++++ Recorded data ++++

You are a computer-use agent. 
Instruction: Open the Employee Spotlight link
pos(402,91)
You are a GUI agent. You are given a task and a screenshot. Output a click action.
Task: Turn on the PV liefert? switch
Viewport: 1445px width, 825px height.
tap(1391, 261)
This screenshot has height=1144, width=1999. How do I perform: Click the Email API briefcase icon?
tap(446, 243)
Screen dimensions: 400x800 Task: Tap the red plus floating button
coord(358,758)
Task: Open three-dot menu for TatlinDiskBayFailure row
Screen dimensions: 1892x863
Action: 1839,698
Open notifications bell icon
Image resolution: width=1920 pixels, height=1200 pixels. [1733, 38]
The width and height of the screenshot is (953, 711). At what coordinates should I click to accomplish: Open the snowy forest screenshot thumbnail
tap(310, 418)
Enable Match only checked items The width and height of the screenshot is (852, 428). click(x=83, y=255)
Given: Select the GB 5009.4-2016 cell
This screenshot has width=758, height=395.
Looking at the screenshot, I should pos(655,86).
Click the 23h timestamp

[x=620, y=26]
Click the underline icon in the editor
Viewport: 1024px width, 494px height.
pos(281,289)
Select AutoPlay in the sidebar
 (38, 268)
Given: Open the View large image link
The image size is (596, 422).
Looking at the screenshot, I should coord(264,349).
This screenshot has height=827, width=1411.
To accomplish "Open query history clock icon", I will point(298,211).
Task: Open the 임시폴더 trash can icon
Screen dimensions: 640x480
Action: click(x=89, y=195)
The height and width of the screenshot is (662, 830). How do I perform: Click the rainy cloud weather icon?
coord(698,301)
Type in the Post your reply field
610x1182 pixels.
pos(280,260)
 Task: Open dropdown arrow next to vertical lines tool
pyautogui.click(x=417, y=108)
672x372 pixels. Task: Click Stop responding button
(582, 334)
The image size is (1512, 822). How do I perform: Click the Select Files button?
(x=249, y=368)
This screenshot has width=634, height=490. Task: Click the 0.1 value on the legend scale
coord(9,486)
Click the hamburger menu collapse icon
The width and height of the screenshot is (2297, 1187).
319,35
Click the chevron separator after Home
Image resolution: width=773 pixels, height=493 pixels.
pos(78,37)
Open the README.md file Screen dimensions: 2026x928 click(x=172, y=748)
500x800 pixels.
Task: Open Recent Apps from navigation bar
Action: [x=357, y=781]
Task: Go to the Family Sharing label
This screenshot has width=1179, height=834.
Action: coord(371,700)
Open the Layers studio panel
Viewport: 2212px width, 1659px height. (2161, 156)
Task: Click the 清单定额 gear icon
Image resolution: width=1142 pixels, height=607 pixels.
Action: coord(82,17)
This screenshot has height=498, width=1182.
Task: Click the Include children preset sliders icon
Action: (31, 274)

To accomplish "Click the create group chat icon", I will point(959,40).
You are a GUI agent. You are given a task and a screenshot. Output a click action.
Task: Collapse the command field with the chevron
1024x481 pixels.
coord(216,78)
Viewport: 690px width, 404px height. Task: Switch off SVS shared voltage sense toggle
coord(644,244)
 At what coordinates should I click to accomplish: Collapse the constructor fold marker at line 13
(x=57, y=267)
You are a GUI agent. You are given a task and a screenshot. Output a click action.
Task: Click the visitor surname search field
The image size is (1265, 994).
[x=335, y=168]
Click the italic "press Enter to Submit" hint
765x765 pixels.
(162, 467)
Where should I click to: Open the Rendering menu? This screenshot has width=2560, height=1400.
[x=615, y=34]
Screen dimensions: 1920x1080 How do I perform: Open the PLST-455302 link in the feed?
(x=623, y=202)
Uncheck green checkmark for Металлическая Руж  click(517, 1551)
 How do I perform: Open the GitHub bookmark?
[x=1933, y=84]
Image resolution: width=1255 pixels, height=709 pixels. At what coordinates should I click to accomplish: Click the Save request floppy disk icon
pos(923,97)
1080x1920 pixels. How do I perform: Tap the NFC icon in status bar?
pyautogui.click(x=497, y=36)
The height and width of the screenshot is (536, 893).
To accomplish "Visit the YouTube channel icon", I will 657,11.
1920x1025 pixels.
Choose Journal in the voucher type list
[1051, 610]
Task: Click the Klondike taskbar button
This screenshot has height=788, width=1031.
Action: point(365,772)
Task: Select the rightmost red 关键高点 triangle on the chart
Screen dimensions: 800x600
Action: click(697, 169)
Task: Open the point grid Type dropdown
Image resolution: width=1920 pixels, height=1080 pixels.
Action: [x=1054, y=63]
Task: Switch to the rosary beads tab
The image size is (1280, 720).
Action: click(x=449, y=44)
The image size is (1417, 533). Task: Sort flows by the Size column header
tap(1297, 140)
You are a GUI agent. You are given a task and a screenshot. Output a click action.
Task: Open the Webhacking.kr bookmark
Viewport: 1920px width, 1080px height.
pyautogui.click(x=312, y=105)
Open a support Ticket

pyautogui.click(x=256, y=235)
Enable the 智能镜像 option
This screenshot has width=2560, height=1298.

++++

* [Your instructions]
Set out every line of the data above as a numbered list, leaving out the blank lines.

* [Answer]
1. You are a computer-use agent. 
2. Instruction: Open the Employee Spotlight link
3. pos(402,91)
4. You are a GUI agent. You are given a task and a screenshot. Output a click action.
5. Task: Turn on the PV liefert? switch
6. Viewport: 1445px width, 825px height.
7. tap(1391, 261)
8. This screenshot has height=1144, width=1999. How do I perform: Click the Email API briefcase icon?
9. tap(446, 243)
10. Screen dimensions: 400x800 Task: Tap the red plus floating button
11. coord(358,758)
12. Task: Open three-dot menu for TatlinDiskBayFailure row
13. Screen dimensions: 1892x863
14. Action: 1839,698
15. Open notifications bell icon
16. Image resolution: width=1920 pixels, height=1200 pixels. [1733, 38]
17. The width and height of the screenshot is (953, 711). At what coordinates should I click to accomplish: Open the snowy forest screenshot thumbnail
18. tap(310, 418)
19. Enable Match only checked items The width and height of the screenshot is (852, 428). click(x=83, y=255)
20. Given: Select the GB 5009.4-2016 cell
21. This screenshot has width=758, height=395.
22. Looking at the screenshot, I should pos(655,86).
23. Click the 23h timestamp
24. [x=620, y=26]
25. Click the underline icon in the editor
26. Viewport: 1024px width, 494px height.
27. pos(281,289)
28. Select AutoPlay in the sidebar
29.  (38, 268)
30. Given: Open the View large image link
31. The image size is (596, 422).
32. Looking at the screenshot, I should coord(264,349).
33. This screenshot has height=827, width=1411.
34. To accomplish "Open query history clock icon", I will point(298,211).
35. Task: Open the 임시폴더 trash can icon
36. Screen dimensions: 640x480
37. Action: click(x=89, y=195)
38. The height and width of the screenshot is (662, 830). How do I perform: Click the rainy cloud weather icon?
39. coord(698,301)
40. Type in the Post your reply field
41. 610x1182 pixels.
42. pos(280,260)
43.  Task: Open dropdown arrow next to vertical lines tool
44. pyautogui.click(x=417, y=108)
45. 672x372 pixels. Task: Click Stop responding button
46. (582, 334)
47. The image size is (1512, 822). How do I perform: Click the Select Files button?
48. (x=249, y=368)
49. This screenshot has width=634, height=490. Task: Click the 0.1 value on the legend scale
50. coord(9,486)
51. Click the hamburger menu collapse icon
52. The width and height of the screenshot is (2297, 1187).
53. 319,35
54. Click the chevron separator after Home
55. Image resolution: width=773 pixels, height=493 pixels.
56. pos(78,37)
57. Open the README.md file Screen dimensions: 2026x928 click(x=172, y=748)
58. 500x800 pixels.
59. Task: Open Recent Apps from navigation bar
60. Action: [x=357, y=781]
61. Task: Go to the Family Sharing label
62. This screenshot has width=1179, height=834.
63. Action: coord(371,700)
64. Open the Layers studio panel
65. Viewport: 2212px width, 1659px height. (2161, 156)
66. Task: Click the 清单定额 gear icon
67. Image resolution: width=1142 pixels, height=607 pixels.
68. Action: coord(82,17)
69. This screenshot has height=498, width=1182.
70. Task: Click the Include children preset sliders icon
71. Action: (31, 274)
72. To accomplish "Click the create group chat icon", I will point(959,40).
73. You are a GUI agent. You are given a task and a screenshot. Output a click action.
74. Task: Collapse the command field with the chevron
75. 1024x481 pixels.
76. coord(216,78)
77. Viewport: 690px width, 404px height. Task: Switch off SVS shared voltage sense toggle
78. coord(644,244)
79.  At what coordinates should I click to accomplish: Collapse the constructor fold marker at line 13
80. (x=57, y=267)
81. You are a GUI agent. You are given a task and a screenshot. Output a click action.
82. Task: Click the visitor surname search field
83. The image size is (1265, 994).
84. [x=335, y=168]
85. Click the italic "press Enter to Submit" hint
86. 765x765 pixels.
87. (162, 467)
88. Where should I click to: Open the Rendering menu? This screenshot has width=2560, height=1400.
89. [x=615, y=34]
90. Screen dimensions: 1920x1080 How do I perform: Open the PLST-455302 link in the feed?
91. (x=623, y=202)
92. Uncheck green checkmark for Металлическая Руж  click(517, 1551)
93.  How do I perform: Open the GitHub bookmark?
94. [x=1933, y=84]
95. Image resolution: width=1255 pixels, height=709 pixels. At what coordinates should I click to accomplish: Click the Save request floppy disk icon
96. pos(923,97)
97. 1080x1920 pixels. How do I perform: Tap the NFC icon in status bar?
98. pyautogui.click(x=497, y=36)
99. The height and width of the screenshot is (536, 893).
100. To accomplish "Visit the YouTube channel icon", I will 657,11.
101. 1920x1025 pixels.
102. Choose Journal in the voucher type list
103. [1051, 610]
104. Task: Click the Klondike taskbar button
105. This screenshot has height=788, width=1031.
106. Action: point(365,772)
107. Task: Select the rightmost red 关键高点 triangle on the chart
108. Screen dimensions: 800x600
109. Action: click(697, 169)
110. Task: Open the point grid Type dropdown
111. Image resolution: width=1920 pixels, height=1080 pixels.
112. Action: [x=1054, y=63]
113. Task: Switch to the rosary beads tab
114. The image size is (1280, 720).
115. Action: click(x=449, y=44)
116. The image size is (1417, 533). Task: Sort flows by the Size column header
117. tap(1297, 140)
118. You are a GUI agent. You are given a task and a screenshot. Output a click action.
119. Task: Open the Webhacking.kr bookmark
120. Viewport: 1920px width, 1080px height.
121. pyautogui.click(x=312, y=105)
122. Open a support Ticket
123. pyautogui.click(x=256, y=235)
124. Enable the 智能镜像 option
125. This screenshot has width=2560, height=1298.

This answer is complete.